Paul Méfano, Royan 1966

 



     Royan, avril 1966. Capitale alors de l’art contemporain. L’œuvre de Paul Méfano, Interférences, dédiée à Olivier Messiaen, y fut créée. Paul Méfano, compositeur important de la musique contemporaine, vient de mourir en cette mi-septembre. J’assistai à la création d’Interférences. Parmi tant d’autres d’ailleurs, de Stockhausen à Gilbert Amy en passant par Messiaen. L’année suivante je découvris un jeune pianiste, Michel Beroff, qui remporta le 1er prix du concours international Olivier Messiaen qui avait lieu ici. 

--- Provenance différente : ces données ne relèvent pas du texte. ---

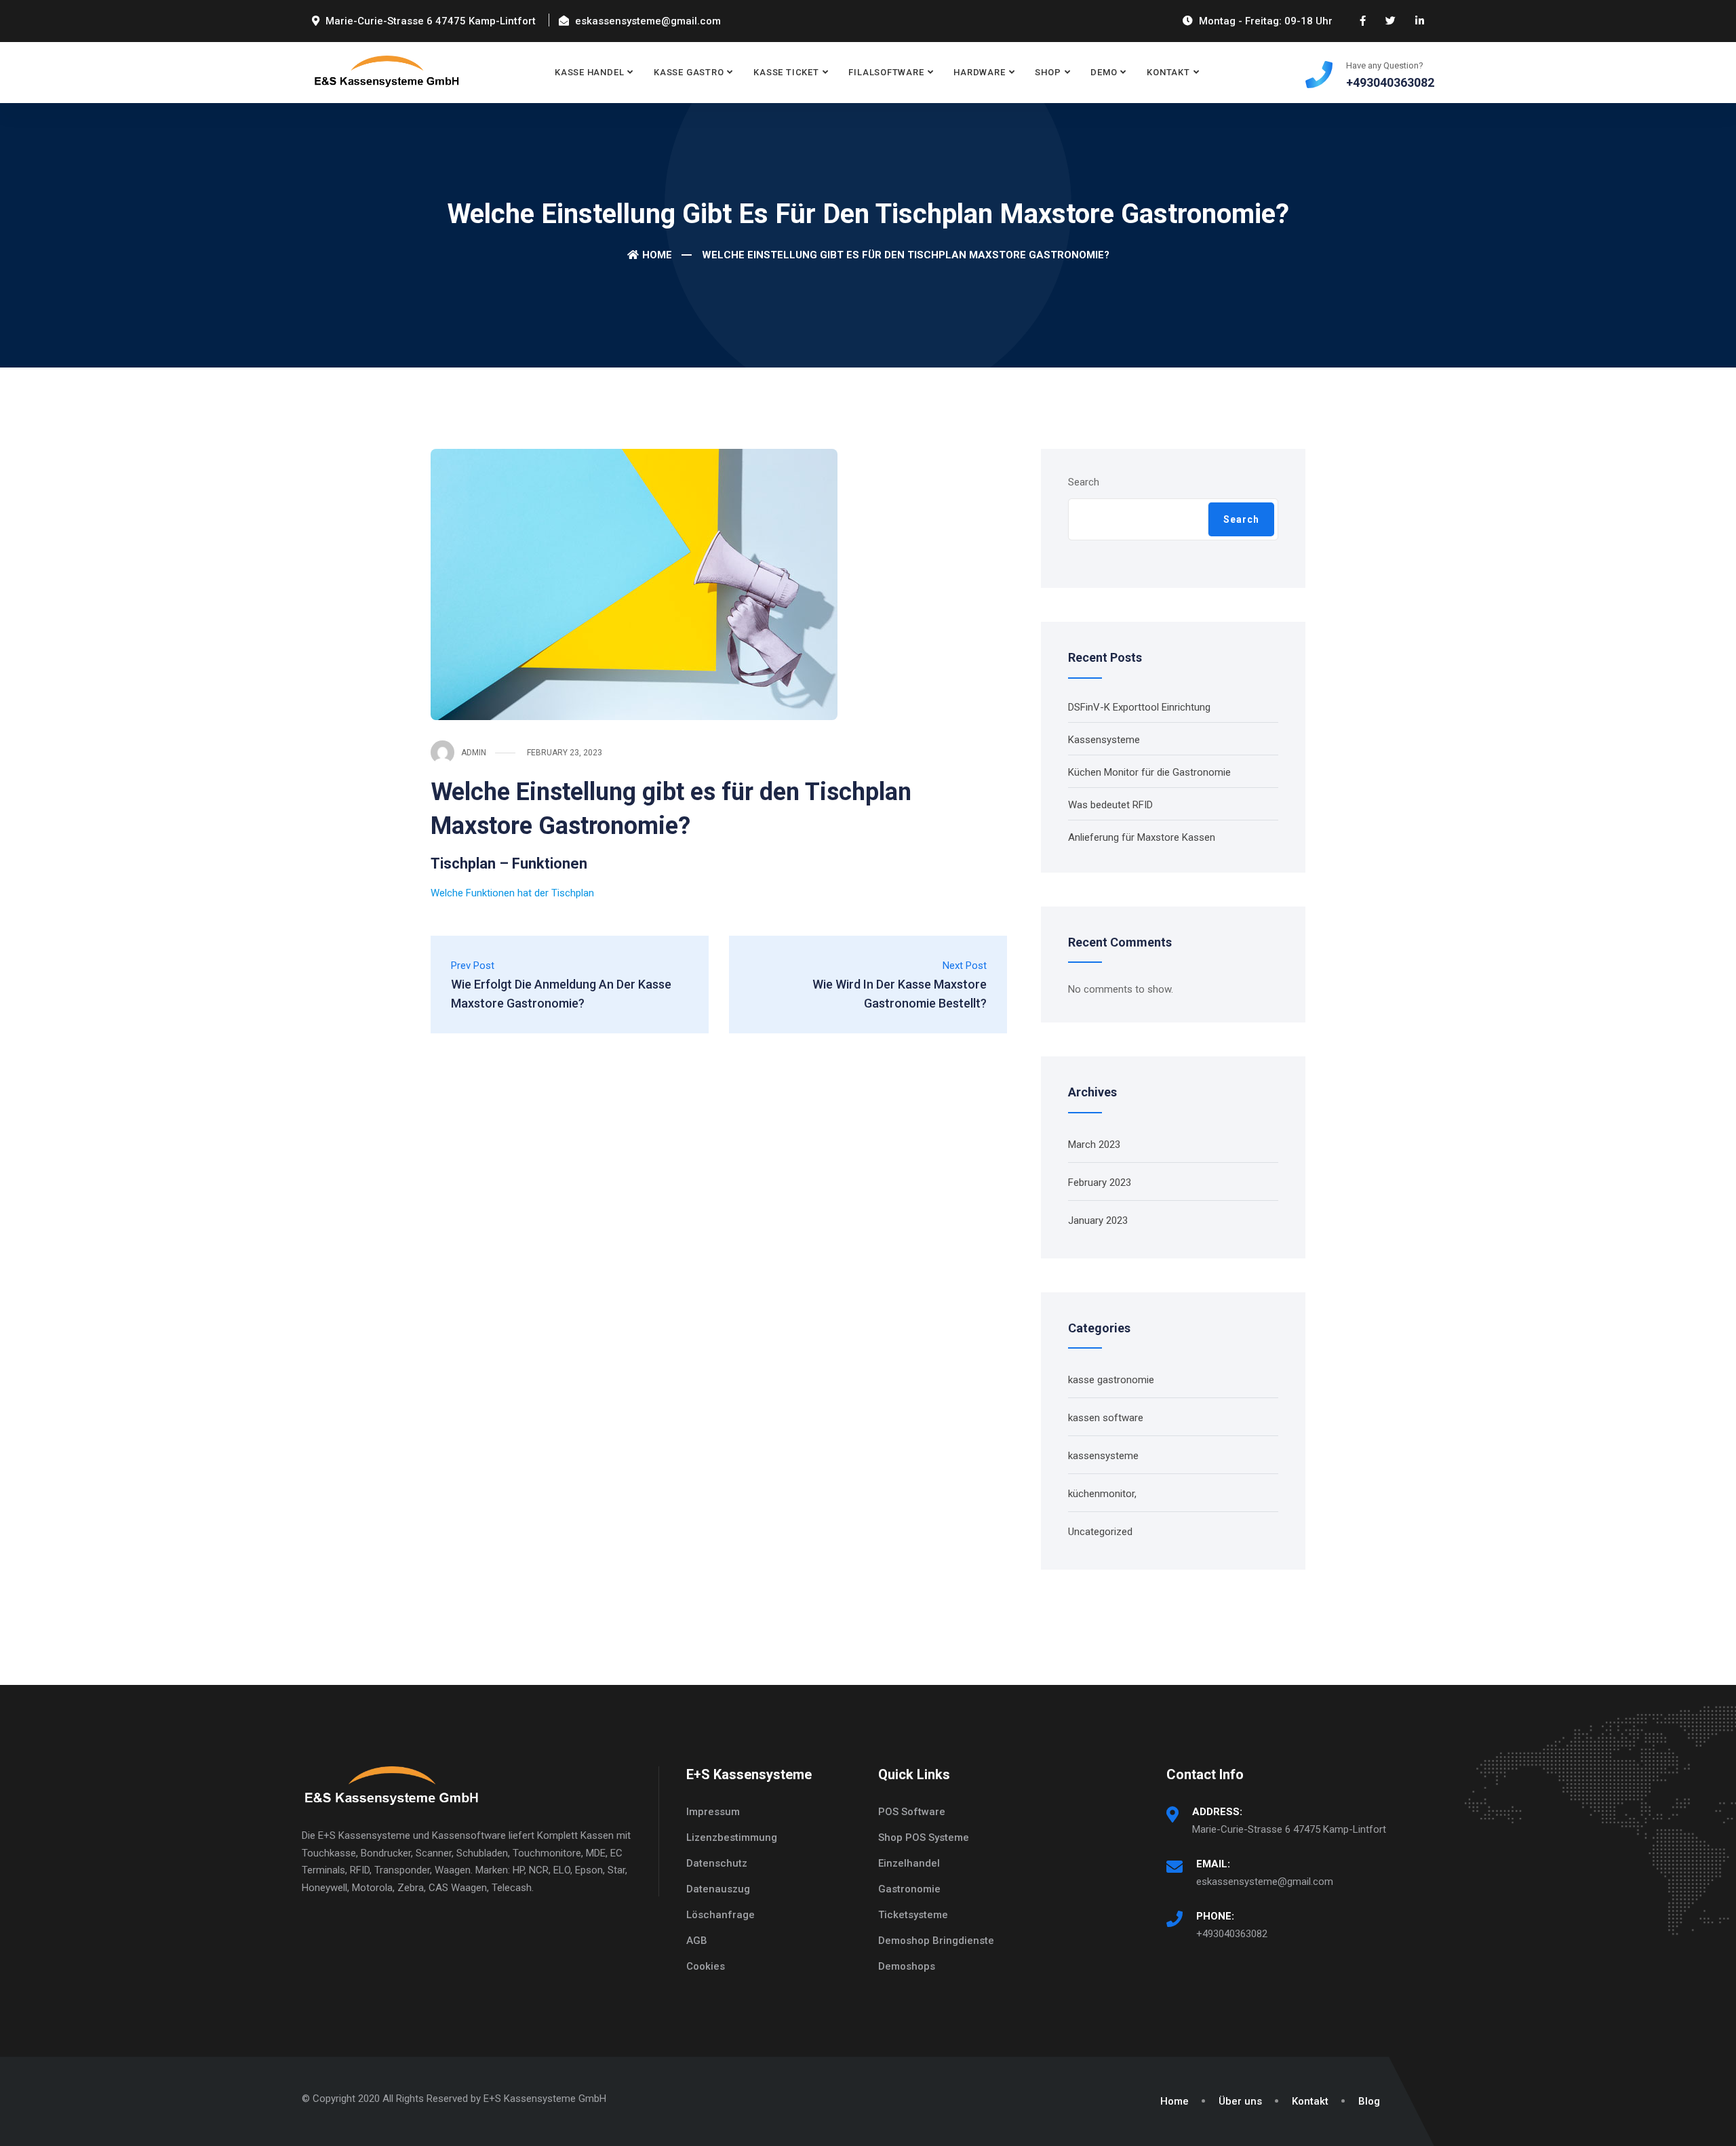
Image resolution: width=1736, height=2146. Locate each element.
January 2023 (1098, 1220)
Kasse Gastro (689, 72)
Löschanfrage (720, 1915)
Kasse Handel (589, 72)
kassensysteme (1103, 1456)
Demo (1103, 72)
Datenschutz (716, 1863)
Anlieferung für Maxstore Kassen (1141, 837)
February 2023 (1099, 1182)
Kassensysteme (1104, 740)
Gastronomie (909, 1889)
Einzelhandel (909, 1863)
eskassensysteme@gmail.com (1264, 1881)
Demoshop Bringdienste (936, 1940)
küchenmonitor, (1102, 1494)
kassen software (1105, 1418)
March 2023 (1094, 1144)
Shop (1048, 72)
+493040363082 (1231, 1934)
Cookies (705, 1966)
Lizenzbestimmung (731, 1837)
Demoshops (906, 1966)
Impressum (713, 1812)
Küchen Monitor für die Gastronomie (1149, 772)
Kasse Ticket (785, 72)
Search (1083, 482)
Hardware (979, 72)
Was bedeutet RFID (1110, 805)
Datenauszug (718, 1889)
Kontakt (1168, 72)
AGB (696, 1940)
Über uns (1240, 2101)
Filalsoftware (886, 72)
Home (657, 255)
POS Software (911, 1812)
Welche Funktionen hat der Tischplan (512, 893)
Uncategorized (1100, 1532)
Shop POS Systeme (923, 1837)
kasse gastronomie (1111, 1380)
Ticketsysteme (913, 1915)
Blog (1369, 2101)
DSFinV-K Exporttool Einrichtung (1139, 707)
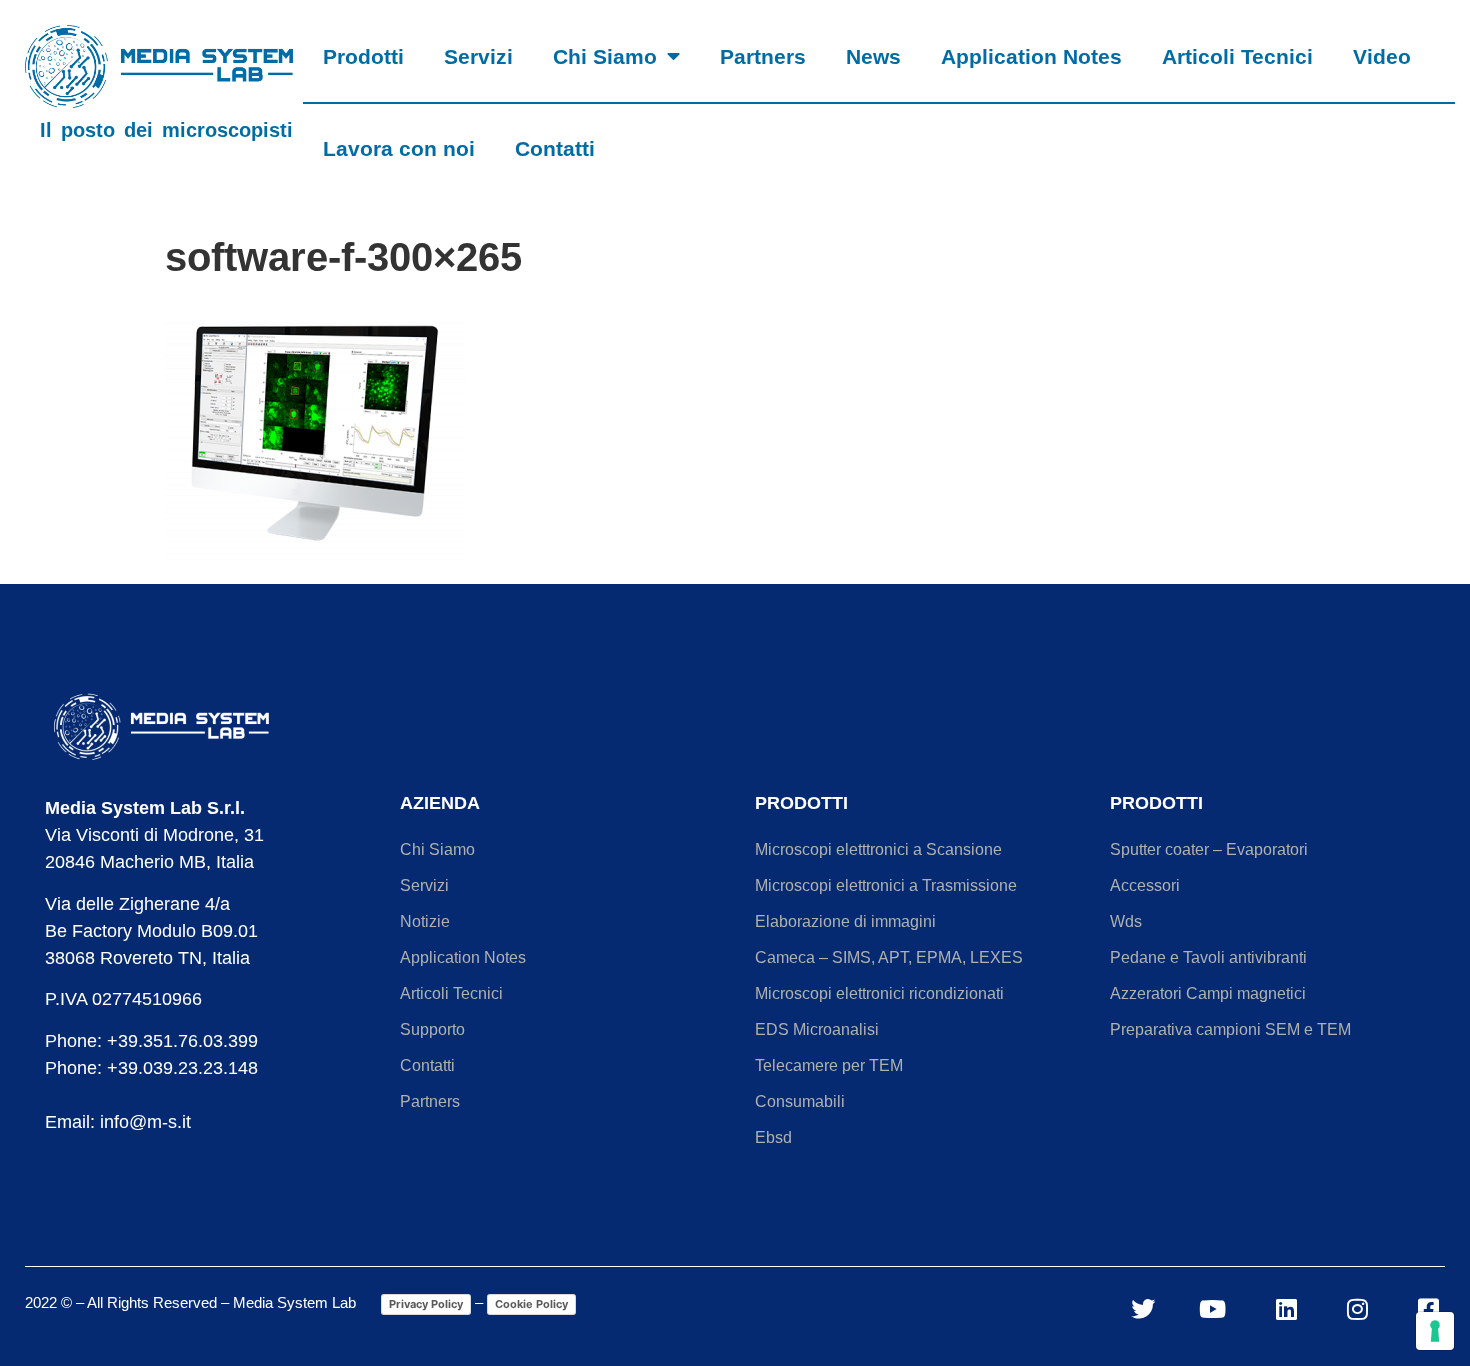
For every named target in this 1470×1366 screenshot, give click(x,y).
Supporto (432, 1029)
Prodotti (363, 56)
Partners (763, 56)
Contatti (555, 148)
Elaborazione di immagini (845, 921)
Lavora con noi (399, 148)
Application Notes (1031, 56)
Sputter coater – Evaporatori (1209, 849)
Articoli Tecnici (1237, 56)
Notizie (425, 921)
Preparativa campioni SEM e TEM (1230, 1029)
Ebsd (773, 1137)
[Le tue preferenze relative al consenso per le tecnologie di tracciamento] (1435, 1331)
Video (1382, 56)
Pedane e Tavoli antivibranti (1208, 957)
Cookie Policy (531, 1304)
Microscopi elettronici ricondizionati (879, 993)
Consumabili (800, 1101)
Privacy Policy (426, 1304)
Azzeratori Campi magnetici (1208, 993)
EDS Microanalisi (817, 1029)
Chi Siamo (605, 56)
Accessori (1145, 885)
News (873, 56)
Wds (1126, 921)
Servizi (478, 56)
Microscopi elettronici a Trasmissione (886, 885)
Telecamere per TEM (829, 1065)
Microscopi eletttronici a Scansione (878, 849)
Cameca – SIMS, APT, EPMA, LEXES (889, 957)
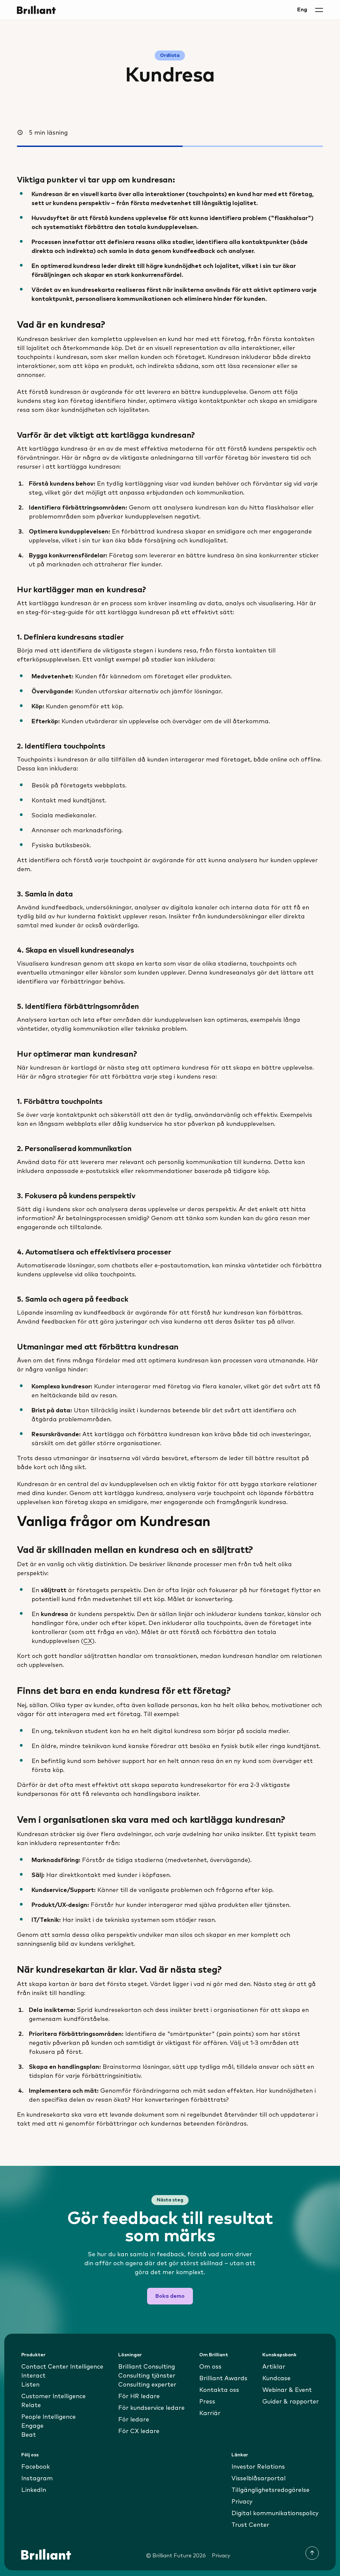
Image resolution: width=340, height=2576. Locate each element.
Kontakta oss (219, 2390)
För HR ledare (139, 2397)
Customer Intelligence (53, 2397)
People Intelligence (48, 2417)
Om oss (210, 2367)
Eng (302, 9)
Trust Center (250, 2525)
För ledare (133, 2420)
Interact (33, 2376)
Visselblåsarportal (258, 2479)
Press (207, 2402)
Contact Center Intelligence (62, 2367)
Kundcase (276, 2379)
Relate (31, 2405)
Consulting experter (147, 2385)
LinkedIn (33, 2490)
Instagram (37, 2479)
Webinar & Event (287, 2390)
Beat (28, 2435)
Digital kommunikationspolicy (275, 2514)
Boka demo (170, 2296)
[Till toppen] (312, 2553)
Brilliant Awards (223, 2379)
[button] (319, 10)
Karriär (209, 2413)
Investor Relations (258, 2467)
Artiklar (273, 2367)
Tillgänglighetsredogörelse (270, 2490)
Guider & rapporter (290, 2402)
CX (87, 1641)
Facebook (35, 2467)
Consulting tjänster (146, 2376)
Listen (30, 2385)
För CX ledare (138, 2431)
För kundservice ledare (151, 2408)
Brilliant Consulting (146, 2367)
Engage (32, 2426)
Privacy (242, 2502)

     Le casino de l’architecte Ferret, inauguré en 1960, accueillait depuis 1963 le Festival International d’Art Contemporain. Avec quelques amis nous avions pris l’excellente habitude d’assister aux divers concerts, multiples expositions et conférences qui s’y déroulaient, partagés entre les salles du casino et la nef de la cathédrale dont l’architecture avant-gardiste en proue de navire souffre aujourd’hui de l’érosion du temps. 
     C’était une autre époque. Le festival avait été créé par Bernard Gachet, ophtalmologue et conseiller municipal sous la mandature de l’amiral Meyer puis sous celle de J-N de Lipkowski, amis et adversaires politiques de mon père ; orchestré de main de maître par Claude Samuel jusqu’en 1972, le festival devait fermer ses portes en 1977 faute de soutien du nouveau maire Tétard. Le projet de destruction du casino prévu par d’urbanistes iconoclastes se concrétisa en 1985. 
     À sa place de nos jours s’étale un square. Agréable certes pour tous les retraités qui promènent en laisse leur ennui digérant les rognons sauce madère du déjeuner, ou lieu de rendez-vous des lycéens se vautrant sur les pelouses, mais loin tout de même de l’univers artistique auquel, de toute manière, ces vieux déambulant et ces jeunes ignorants ne comprendront jamais rien. Ils préfèrent les staccatos des violon dits classiques joués sur l’inconsistance du sable. C’est très bien aussi, mais on ne bâtit pas sur du sable. 
     Ils font leur l’affirmation d’un contemporain sans succès de Monteverdi, Giovanni-Maria Artusi (1545-1613) dont il ne subsiste que deux ou trois notes que plus personne ne joue, augurant que : « Les nouvelles règles qui sont maintenant en vigueur et les nouveaux modes qui en découlent rendent la musique moderne désagréable à entendre. » 
Naquirent, après cette sottise magistrale qui d’ailleurs fit florès, seul succès de son auteur, quelques décennies et siècles plus tard Haydn, Bach, Mozart, Beethoven, Berlioz, Wagner, Mahler, Debussy, Ravel, Roussel, Schmitt, Messiaen et tant d’autres. 
     Ce n’est qu’une question d’éducation de l’oreille, et s’il est vrai que la musique contemporaine demande un peu plus de travail intellectuel, et encore, si on ne l’écoute jamais on ne pourra pas plus la comprendre que l’apprécier. Surtout si sont détruits les lieux où elle pouvait s’affirmer sans en offrir de nouveaux.